The advanced new train can travel up to 223 miles per hour.

By Andrea Romano
July 06, 2020

Japan’s newest, highly anticipated bullet train will be fast, convenient, and built for some extraordinary circumstances in the future.

The N700S, which will travel between Tokyo and Osaka on the Tokaido Shinkansen line and run up to about 360 kilometers (223 miles) per hour, is the first new bullet train by the Central Japan Railway (JR Central) in 13 years, and it was anticipated to be the fastest train the country has ever seen, according to CNN.

The train began service on July 1, meant to coincide with the Tokyo Olympics, which have been rescheduled for 2021, but perhaps the best part of this new train isn’t its speed — it’s actually built to help people evacuate areas in the event of an earthquake, CNN reported.

The new train is comfortable, of course, with softer lighting, a quieter ride, an innovative suspension system, energy efficient upgrades, and newly designed seats, according to CNN. But perhaps what will set the train apart is its new safety systems.

A N700S Shinkansen bullet train test runs between Shinagawa and Shin-Yokohama stations on June 26, 2018 in Kawasaki, Kanagawa, Japan.
| Credit: Manabu Takahashi/Getty Images

Equipped with a new braking system, the train will be able to break much faster and safer, even at increased speeds. In addition, the train will have the world’s first lithium-ion battery self-propulsion system, which will allow the train to operate for short distances during a power outage, making it easier to run the train out of high risk areas, through tunnels and over bridges, during a natural disaster, according to CNN. 

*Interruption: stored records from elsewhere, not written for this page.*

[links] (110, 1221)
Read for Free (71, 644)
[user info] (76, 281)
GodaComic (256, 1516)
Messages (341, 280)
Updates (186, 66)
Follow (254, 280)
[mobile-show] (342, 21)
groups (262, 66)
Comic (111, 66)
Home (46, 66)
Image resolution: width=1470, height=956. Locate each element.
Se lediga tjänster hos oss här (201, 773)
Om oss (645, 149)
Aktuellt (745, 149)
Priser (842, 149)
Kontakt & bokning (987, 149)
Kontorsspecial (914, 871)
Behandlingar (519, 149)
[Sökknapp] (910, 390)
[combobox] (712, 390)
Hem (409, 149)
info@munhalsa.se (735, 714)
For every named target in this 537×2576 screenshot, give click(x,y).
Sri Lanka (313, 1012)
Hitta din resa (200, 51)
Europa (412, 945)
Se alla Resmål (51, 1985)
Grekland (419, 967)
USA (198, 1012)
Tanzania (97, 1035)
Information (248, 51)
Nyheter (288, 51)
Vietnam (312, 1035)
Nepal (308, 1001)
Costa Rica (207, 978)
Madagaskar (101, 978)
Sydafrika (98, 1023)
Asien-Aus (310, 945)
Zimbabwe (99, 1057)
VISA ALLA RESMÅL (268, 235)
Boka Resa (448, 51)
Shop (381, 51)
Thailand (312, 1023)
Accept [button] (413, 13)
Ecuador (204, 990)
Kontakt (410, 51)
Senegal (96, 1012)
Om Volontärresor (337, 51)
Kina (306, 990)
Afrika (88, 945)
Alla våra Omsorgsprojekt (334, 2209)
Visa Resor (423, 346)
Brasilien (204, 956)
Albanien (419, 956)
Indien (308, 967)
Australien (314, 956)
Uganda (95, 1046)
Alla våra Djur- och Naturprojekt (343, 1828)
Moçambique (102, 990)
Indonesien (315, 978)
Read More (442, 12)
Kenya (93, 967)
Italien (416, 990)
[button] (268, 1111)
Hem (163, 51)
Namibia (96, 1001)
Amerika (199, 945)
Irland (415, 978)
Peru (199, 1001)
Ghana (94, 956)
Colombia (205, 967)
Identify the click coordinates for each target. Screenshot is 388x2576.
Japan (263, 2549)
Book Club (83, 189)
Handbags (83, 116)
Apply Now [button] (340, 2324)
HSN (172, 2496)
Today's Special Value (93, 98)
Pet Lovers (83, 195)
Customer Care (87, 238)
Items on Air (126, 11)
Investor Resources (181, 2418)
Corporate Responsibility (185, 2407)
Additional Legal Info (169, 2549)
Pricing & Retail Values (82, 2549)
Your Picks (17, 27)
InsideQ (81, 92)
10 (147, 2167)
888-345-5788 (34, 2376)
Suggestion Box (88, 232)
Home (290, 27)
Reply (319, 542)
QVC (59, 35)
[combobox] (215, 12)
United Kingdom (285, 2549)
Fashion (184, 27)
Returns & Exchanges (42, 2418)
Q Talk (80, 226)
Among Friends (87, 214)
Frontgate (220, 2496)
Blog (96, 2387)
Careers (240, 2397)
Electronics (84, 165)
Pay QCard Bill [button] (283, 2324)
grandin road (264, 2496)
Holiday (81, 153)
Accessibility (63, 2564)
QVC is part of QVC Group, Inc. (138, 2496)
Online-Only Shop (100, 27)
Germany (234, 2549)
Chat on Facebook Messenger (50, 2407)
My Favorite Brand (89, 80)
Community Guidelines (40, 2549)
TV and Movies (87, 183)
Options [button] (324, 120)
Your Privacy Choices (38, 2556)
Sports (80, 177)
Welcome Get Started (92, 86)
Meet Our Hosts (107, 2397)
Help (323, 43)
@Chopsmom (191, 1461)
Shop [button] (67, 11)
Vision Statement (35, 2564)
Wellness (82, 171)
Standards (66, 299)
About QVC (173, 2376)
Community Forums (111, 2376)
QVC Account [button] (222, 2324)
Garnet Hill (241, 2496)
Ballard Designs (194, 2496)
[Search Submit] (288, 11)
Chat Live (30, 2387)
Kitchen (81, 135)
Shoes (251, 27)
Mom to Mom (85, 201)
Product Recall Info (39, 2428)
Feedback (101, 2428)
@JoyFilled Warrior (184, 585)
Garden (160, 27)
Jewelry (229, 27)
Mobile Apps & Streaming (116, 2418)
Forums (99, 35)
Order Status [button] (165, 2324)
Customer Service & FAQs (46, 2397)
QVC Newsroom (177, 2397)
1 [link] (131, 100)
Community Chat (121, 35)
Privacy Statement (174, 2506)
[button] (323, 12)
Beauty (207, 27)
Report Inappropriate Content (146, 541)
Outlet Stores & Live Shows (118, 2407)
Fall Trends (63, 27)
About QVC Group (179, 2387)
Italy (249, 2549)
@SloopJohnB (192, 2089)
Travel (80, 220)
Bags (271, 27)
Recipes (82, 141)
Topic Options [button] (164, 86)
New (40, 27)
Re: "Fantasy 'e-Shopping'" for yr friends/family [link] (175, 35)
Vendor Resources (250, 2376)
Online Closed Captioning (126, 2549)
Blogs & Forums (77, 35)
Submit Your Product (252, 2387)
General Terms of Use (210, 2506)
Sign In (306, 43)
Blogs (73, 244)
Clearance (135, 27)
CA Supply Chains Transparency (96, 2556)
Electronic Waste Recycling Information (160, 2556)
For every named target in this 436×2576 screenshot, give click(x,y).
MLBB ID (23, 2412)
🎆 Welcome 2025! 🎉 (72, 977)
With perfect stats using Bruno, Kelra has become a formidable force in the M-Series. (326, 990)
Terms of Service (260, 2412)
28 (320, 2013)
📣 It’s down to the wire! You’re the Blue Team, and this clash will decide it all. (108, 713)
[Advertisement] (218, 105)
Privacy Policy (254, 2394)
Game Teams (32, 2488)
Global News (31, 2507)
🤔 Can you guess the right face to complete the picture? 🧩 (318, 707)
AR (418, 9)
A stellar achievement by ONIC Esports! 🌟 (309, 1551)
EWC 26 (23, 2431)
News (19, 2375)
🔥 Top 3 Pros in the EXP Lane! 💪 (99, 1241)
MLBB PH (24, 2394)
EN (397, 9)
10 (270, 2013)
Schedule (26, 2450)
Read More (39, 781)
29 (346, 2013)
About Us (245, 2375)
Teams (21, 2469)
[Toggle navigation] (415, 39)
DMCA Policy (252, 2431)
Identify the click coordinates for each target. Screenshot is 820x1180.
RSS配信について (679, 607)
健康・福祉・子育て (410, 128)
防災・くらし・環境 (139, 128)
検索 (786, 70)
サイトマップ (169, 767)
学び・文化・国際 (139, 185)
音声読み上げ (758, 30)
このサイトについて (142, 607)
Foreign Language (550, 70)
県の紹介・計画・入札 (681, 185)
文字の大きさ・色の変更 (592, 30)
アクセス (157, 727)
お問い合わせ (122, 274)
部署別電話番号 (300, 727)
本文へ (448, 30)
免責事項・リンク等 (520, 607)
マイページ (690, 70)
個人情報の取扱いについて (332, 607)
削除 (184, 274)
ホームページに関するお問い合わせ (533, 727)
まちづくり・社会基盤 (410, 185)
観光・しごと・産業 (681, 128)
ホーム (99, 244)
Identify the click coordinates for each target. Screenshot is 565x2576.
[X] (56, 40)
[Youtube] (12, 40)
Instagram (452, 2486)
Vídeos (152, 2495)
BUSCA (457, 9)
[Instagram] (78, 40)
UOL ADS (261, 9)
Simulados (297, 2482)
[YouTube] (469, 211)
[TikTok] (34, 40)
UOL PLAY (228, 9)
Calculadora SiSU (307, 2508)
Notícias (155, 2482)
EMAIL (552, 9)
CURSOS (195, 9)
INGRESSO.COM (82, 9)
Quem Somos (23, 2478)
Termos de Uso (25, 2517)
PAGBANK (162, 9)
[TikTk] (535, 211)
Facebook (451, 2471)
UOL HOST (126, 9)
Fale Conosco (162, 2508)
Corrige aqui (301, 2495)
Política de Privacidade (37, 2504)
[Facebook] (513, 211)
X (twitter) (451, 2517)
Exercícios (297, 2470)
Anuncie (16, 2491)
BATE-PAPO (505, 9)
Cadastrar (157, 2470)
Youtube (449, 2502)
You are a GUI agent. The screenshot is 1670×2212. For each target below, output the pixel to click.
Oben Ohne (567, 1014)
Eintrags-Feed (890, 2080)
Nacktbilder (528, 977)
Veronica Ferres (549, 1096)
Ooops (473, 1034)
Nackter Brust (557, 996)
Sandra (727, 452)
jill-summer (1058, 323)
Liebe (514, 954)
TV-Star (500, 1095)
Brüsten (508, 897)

JR Central hopes that the upgrades made on the N700S will be appealing in other countries, so travelers across the globe may be seeing these innovations as well.

While the N700S has already started service, it isn't the only impressive bullet train to make headlines. Japan Railways Group (JR Group) is also working on an ultra-fast train that could take passengers from Tokyo to Osaka in 67 minutes, with speeds up to 311 miles per hour.

This train is still in development, however, and not anticipated to be complete before 2037. It is, however, expected to have the same technological advances as the N700S, with the added ability to actually “levitate” four inches off the ground once it is up to speed, according to Matador Network.